··· Source data

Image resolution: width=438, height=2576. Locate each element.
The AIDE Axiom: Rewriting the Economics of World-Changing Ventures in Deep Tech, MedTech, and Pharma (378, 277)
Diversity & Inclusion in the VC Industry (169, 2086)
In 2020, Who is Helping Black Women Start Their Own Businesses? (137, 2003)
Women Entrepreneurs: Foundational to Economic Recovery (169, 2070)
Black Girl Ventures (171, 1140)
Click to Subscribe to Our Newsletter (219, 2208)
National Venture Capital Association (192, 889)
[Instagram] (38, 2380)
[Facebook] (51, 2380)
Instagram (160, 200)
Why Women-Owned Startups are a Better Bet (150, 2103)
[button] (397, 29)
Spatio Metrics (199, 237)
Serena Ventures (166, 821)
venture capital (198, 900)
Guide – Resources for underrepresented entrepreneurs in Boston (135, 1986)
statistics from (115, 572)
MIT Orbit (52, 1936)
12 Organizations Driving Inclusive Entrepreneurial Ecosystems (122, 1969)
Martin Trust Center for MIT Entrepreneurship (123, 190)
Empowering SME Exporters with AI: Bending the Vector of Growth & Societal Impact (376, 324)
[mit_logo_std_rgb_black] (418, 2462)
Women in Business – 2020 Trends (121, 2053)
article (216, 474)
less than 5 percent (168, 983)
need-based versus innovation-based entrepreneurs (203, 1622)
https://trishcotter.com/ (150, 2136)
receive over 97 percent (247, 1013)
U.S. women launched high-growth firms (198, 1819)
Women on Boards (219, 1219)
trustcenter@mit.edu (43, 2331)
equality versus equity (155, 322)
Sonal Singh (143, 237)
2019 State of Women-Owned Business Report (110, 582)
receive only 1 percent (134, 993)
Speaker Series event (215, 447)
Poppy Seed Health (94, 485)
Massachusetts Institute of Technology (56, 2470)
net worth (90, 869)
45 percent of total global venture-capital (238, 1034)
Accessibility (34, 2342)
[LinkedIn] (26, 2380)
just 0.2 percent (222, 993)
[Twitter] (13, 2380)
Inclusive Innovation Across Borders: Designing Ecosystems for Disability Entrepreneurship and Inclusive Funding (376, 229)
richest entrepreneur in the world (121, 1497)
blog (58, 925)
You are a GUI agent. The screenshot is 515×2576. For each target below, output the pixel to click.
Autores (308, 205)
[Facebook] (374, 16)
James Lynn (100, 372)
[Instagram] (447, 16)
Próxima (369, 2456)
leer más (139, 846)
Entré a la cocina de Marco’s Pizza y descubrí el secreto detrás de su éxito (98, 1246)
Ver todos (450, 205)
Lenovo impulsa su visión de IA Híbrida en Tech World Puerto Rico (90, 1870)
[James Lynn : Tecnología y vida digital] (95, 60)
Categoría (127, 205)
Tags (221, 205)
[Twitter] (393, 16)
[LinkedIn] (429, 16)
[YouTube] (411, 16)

······

**Exercise aim**. Each record above needs to be given again exactly as written.

**Output for this exercise**.
Image resolution: width=438, height=2576. Locate each element.
The AIDE Axiom: Rewriting the Economics of World-Changing Ventures in Deep Tech, MedTech, and Pharma (378, 277)
Diversity & Inclusion in the VC Industry (169, 2086)
In 2020, Who is Helping Black Women Start Their Own Businesses? (137, 2003)
Women Entrepreneurs: Foundational to Economic Recovery (169, 2070)
Black Girl Ventures (171, 1140)
Click to Subscribe to Our Newsletter (219, 2208)
National Venture Capital Association (192, 889)
[Instagram] (38, 2380)
[Facebook] (51, 2380)
Instagram (160, 200)
Why Women-Owned Startups are a Better Bet (150, 2103)
[button] (397, 29)
Spatio Metrics (199, 237)
Serena Ventures (166, 821)
venture capital (198, 900)
Guide – Resources for underrepresented entrepreneurs in Boston (135, 1986)
statistics from (115, 572)
MIT Orbit (52, 1936)
12 Organizations Driving Inclusive Entrepreneurial Ecosystems (122, 1969)
Martin Trust Center for MIT Entrepreneurship (123, 190)
Empowering SME Exporters with AI: Bending the Vector of Growth & Societal Impact (376, 324)
[mit_logo_std_rgb_black] (418, 2462)
Women in Business – 2020 Trends (121, 2053)
article (216, 474)
less than 5 percent (168, 983)
need-based versus innovation-based entrepreneurs (203, 1622)
https://trishcotter.com/ (150, 2136)
receive over 97 percent (247, 1013)
U.S. women launched high-growth firms (198, 1819)
Women on Boards (219, 1219)
trustcenter@mit.edu (43, 2331)
equality versus equity (155, 322)
Sonal Singh (143, 237)
2019 State of Women-Owned Business Report (110, 582)
receive only 1 percent (134, 993)
Speaker Series event (215, 447)
Poppy Seed Health (94, 485)
Massachusetts Institute of Technology (56, 2470)
net worth (90, 869)
45 percent of total global venture-capital (238, 1034)
Accessibility (34, 2342)
[LinkedIn] (26, 2380)
just 0.2 percent (222, 993)
[Twitter] (13, 2380)
Inclusive Innovation Across Borders: Designing Ecosystems for Disability Entrepreneurship and Inclusive Funding (376, 229)
richest entrepreneur in the world (121, 1497)
blog (58, 925)
You are a GUI agent. The screenshot is 515×2576. For each target below, output the pixel to click.
Autores (308, 205)
[Facebook] (374, 16)
James Lynn (100, 372)
[Instagram] (447, 16)
Próxima (369, 2456)
leer más (139, 846)
Entré a la cocina de Marco’s Pizza y descubrí el secreto detrás de su éxito (98, 1246)
Ver todos (450, 205)
Lenovo impulsa su visión de IA Híbrida en Tech World Puerto Rico (90, 1870)
[James Lynn : Tecnología y vida digital] (95, 60)
Categoría (127, 205)
Tags (221, 205)
[Twitter] (393, 16)
[LinkedIn] (429, 16)
[YouTube] (411, 16)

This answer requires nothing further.